From the junior physician attempting to start a pilot study to the seasoned researcher in the final years of an academic grant, the harsh reality of medical research funding constantly looms. Young researchers have faced the worst funding in half a century. The competition for public research grants has intensified to the point where less than 15% of proposals obtain funding. The $1.55 billion budget cut to the National Institute of Health (NIH) in 2013 alone resulted in an estimated 640 fewer research studies receiving funding. Researchers are now encouraged to prepare for grant applications years in advance and to expect several rounds of rejection before a project may receive funding. When a project does finally succeed in obtaining a grant, the amount may be less than the proposed budget, resulting in study modifications that may not be able to answer the original question.
Faced with such daunting odds, a small but growing number of researchers are turning to crowdfunding as a way to fund projects. Researcher from a wide spectrum of disciplines are using crowdfunding platforms such as Kickstarter or Indigogo to supplement existing research project budgets or even as the sole source of funding for a project. The advent of science specific crowdfunding websites such as Experiment and Consano have allowed researchers to tap into the crowdfunding market. From tagging hammerhead sharks in Hawai'i to large randomized controlled trials in cancer, research program from all disciplines are taking advantage of such platforms to expose their projects to the public in the hopes of getting money.
My colleagues (Dr. James S. Khan and Dr. P.J. Devereaux) and I conducted a study to evaluate the success of crowdfunding campaigns to fund scientific studies. Our results were recently published in the Lancet. Hunting through the major crowdfunding platforms, my team and I sifted through thousands of campaigns to identify those attempting to raise money for scientific research. Our results suggest that crowdfunding maybe a viable source of funding for research studies.
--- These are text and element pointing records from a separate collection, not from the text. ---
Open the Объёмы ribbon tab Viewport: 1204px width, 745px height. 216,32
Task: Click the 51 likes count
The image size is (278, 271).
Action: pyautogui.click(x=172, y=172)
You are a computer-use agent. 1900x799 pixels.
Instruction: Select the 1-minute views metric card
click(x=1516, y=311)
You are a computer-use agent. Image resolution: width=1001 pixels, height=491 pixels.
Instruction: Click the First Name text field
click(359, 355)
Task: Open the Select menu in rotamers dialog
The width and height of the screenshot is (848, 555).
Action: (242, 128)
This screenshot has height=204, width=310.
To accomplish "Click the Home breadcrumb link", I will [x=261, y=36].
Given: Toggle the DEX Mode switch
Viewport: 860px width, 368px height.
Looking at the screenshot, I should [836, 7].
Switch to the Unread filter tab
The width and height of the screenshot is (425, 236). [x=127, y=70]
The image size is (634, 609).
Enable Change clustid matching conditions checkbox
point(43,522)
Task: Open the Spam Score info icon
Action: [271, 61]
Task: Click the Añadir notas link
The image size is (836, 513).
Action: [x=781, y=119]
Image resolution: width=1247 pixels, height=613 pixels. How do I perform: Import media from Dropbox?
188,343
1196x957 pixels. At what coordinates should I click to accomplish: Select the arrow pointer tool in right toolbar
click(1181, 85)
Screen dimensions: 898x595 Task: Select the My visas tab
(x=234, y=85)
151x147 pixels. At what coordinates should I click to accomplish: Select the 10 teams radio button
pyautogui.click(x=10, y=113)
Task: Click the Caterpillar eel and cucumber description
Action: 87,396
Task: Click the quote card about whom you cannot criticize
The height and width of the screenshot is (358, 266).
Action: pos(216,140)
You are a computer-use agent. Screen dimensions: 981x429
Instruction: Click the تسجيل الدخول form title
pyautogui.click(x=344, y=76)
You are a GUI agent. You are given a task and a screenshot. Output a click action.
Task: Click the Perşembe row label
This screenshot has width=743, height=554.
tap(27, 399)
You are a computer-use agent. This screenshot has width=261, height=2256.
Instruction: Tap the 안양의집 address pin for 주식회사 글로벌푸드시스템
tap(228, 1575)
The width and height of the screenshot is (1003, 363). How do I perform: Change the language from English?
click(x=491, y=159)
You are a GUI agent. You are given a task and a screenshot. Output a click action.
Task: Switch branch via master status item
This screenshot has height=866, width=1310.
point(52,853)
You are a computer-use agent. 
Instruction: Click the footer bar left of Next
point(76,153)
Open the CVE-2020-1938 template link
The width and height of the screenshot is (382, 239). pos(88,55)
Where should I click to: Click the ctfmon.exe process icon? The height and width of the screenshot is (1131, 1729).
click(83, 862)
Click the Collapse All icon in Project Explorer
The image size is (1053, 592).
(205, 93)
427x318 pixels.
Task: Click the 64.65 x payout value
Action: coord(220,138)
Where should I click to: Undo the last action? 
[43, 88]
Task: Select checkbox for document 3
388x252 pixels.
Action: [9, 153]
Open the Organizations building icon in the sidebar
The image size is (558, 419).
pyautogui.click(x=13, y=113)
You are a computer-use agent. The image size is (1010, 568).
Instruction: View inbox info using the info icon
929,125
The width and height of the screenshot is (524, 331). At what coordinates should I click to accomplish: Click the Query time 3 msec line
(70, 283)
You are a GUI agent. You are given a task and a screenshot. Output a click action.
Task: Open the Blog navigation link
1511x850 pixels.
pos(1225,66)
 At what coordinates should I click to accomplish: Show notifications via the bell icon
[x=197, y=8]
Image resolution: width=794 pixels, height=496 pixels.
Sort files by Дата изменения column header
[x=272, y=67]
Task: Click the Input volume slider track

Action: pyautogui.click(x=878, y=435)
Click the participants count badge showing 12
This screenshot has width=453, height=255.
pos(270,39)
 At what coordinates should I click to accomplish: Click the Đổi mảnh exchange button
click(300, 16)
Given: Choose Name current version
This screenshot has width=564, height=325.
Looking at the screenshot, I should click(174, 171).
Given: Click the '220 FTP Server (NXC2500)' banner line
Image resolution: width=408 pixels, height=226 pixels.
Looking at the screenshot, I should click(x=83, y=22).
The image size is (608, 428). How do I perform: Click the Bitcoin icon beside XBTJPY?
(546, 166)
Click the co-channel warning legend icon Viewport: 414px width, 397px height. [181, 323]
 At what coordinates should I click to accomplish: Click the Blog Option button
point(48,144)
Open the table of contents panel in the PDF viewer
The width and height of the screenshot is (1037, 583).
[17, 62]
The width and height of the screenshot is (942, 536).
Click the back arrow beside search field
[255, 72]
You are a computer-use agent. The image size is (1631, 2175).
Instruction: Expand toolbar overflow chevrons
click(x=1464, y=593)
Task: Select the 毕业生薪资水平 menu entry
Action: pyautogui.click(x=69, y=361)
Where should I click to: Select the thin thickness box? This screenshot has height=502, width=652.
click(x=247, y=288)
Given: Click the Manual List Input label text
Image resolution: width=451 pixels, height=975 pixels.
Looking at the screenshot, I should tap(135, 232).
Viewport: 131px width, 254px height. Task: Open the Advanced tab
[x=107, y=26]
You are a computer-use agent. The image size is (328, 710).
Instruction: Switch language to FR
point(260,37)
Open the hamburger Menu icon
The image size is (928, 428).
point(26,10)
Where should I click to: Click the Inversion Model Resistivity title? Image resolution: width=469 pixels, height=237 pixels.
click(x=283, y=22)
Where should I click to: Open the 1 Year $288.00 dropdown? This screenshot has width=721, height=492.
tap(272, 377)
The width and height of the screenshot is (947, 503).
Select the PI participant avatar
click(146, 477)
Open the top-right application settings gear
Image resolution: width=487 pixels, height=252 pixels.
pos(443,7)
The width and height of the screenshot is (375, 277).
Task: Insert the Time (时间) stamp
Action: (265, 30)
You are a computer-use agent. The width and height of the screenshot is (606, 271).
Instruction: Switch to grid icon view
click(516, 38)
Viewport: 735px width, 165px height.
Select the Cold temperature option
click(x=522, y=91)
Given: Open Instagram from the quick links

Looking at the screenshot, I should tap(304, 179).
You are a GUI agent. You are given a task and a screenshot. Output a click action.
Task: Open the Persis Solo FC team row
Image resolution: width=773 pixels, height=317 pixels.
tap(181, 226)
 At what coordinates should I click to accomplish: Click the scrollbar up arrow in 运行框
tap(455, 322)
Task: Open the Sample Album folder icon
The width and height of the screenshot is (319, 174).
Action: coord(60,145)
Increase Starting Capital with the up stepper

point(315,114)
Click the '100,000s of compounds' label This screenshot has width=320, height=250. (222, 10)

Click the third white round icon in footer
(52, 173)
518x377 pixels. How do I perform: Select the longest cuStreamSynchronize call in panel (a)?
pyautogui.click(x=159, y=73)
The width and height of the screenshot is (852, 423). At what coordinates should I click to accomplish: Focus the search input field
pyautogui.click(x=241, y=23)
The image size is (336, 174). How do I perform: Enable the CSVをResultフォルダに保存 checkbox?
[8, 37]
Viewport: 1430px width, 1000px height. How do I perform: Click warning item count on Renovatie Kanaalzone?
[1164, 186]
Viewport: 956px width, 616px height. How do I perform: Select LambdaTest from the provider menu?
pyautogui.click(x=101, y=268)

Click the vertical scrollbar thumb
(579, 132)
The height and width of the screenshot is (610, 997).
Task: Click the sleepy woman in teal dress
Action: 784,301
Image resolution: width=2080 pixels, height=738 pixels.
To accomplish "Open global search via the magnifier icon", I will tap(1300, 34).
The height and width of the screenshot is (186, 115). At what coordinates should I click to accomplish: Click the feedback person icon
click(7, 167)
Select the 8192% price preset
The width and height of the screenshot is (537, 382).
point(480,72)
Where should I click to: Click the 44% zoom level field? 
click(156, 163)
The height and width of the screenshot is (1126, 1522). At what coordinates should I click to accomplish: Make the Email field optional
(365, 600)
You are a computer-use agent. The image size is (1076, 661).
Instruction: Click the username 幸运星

Our analysis focused on crowdfunding for randomized controlled trials in humans - which included everything from cannabis for the treatment of attention deficit disorder to the use of mistletoe extract in the treatment of cancer to novel treatment strategies in multiple sclerosis. Randomized controlled trials are typically considered the gold standard in evaluating an intervention compared to a placebo or standard of care. We restricted our analysis to crowdfunding campaigns affiliated with research institutes or universities. In totality, 62% of all campaigns met funding targets; significantly better than the 15% success rate when applying for a public research grant. Furthermore, even the unsuccessful campaigns managed to raise some amount of funds. Our results showed that of the successful campaigns, 63% were for small pilot studies or phase 1 studies - where researchers test a treatment in a small group individuals for the first time, usually as a proof of concept and to assess safety. The remainder of crowdfunding campaigns were for larger phase 3 studies, which are typically conducted on a large group of individuals to prove that a drug or intervention actually has benefit. While some of the campaign targets were for small amount of funding (in the range of a few thousand dollars), many campaigns raised over $100,000. A crowdfunding campaign out of Uppsala University raised over $3,000,000 to start a randomized clinical trial of using a virus to target and treat neuroendocrine tumours - without such funding the project likely would not have proceeded. Despite the apparent success of science based crowdfunding campaigns, it is unclear why some programs are more successful than other. Future research is needed to evaluate what factors and strategies can optimize a campaigns fundraising potential.
Crowdfunding campaigns to advance research is not only in the domain of scientists. Through my research, I got in touch with Paul Watson, a father of down syndrome child who was running a crowdfunding campaign for the University of Texas Southwestern Medical Centre. He has now raised over $83,000 (above the campaign target of $75,000) to help fund the first pilot randomized clinical trial of Prozac in mothers who are expecting a down syndrome child. Prozac has shown promise in animal models of down syndrome to improve neurodevelopment and cognition in mice. The human trial is now underway and recruitment has already begun.
Such results are encouraging and have important implications for researchers. Arguments can be made that funding for projects should be awarded only after careful scrutiny by a panel of scientific peers, as is the current practice with grant competitions. However, given the current research climate many projects deserving of money go unfunded, especially smaller pilot studies. Such studies are often conducted by younger faculty who many not be as successful compared to established researchers at obtaining grants. These projects are critically important as they provide data to justify conducting larger trials and can help leverage younger researcher to obtain larger grants down the road. Furthermore, crowdfunding campaigns can be used by experience researchers to supplement existing funds which may allow a graduate student to be hired or further experiments to be conducted. As national research institute tighten their belts and success rates at grant applications plummet, researchers must search elsewhere to support their projects. Crowdfunding may just be the place to look.
Disclosures: I have no relevant disclosures for this post.